+++ Records for this task +++
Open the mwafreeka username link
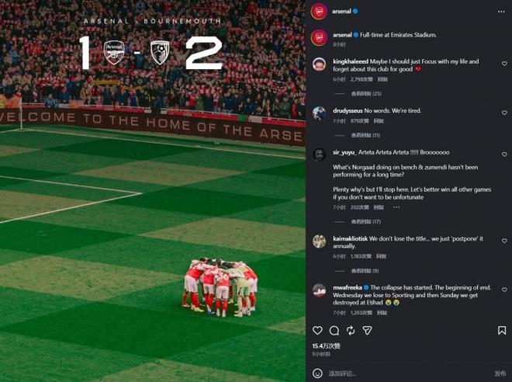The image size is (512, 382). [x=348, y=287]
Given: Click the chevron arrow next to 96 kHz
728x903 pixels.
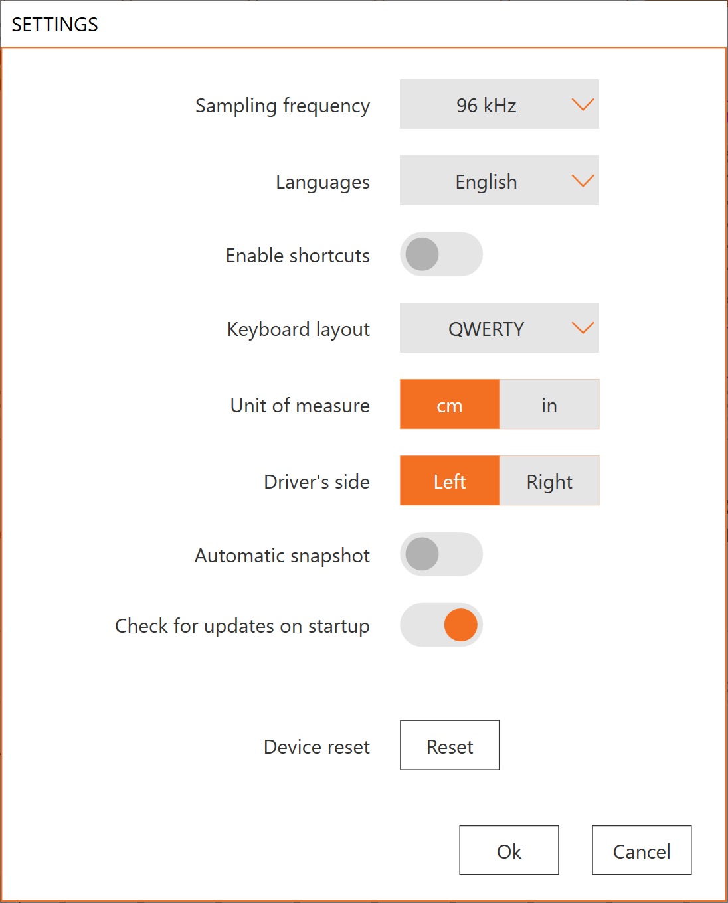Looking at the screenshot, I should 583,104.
+++
+++ Records for this task +++
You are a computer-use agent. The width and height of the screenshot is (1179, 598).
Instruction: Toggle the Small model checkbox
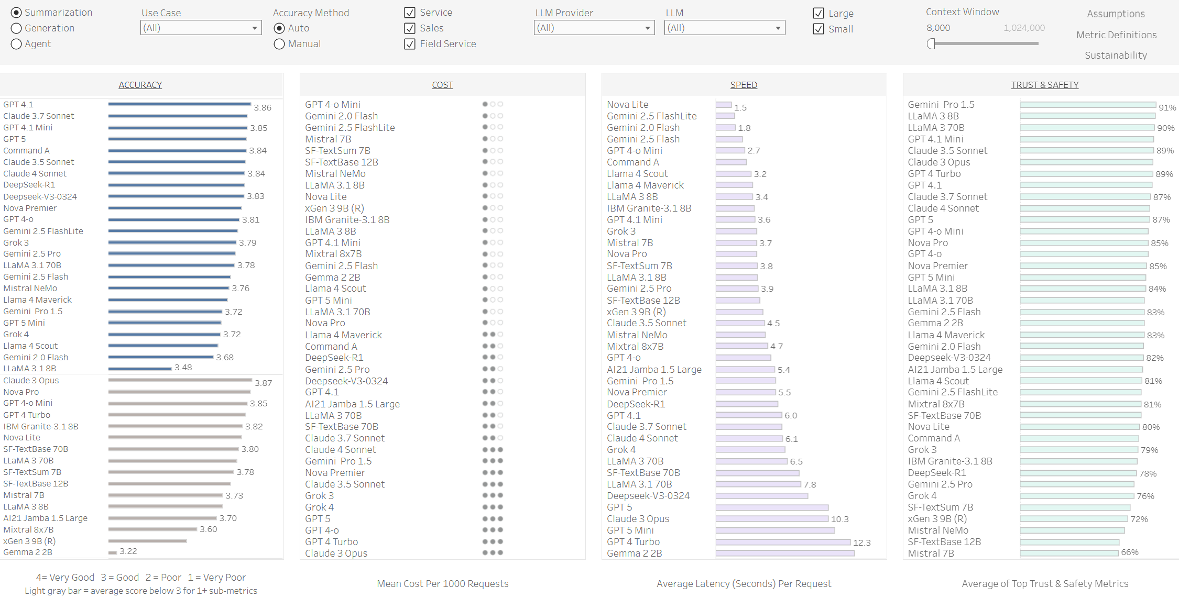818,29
+++
+++ Records for this task +++
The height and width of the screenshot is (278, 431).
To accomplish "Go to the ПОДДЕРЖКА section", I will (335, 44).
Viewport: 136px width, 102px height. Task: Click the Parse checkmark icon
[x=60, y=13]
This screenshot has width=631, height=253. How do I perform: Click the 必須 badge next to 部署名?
+++
**The problem:**
Put the stretch that opens with the line containing "The height and" and closes with the line containing "This screenshot has" into a Markdown table with the columns Row and Item line. Give each line its own numbered row, and leave out any blank lines.

**Answer in full:**
| Row | Item line |
|---|---|
| 1 | The height and width of the screenshot is (278, 431). |
| 2 | To accomplish "Go to the ПОДДЕРЖКА section", I will (335, 44). |
| 3 | Viewport: 136px width, 102px height. Task: Click the Parse checkmark icon |
| 4 | [x=60, y=13] |
| 5 | This screenshot has width=631, height=253. How do I perform: Click the 必須 badge next to 部署名? |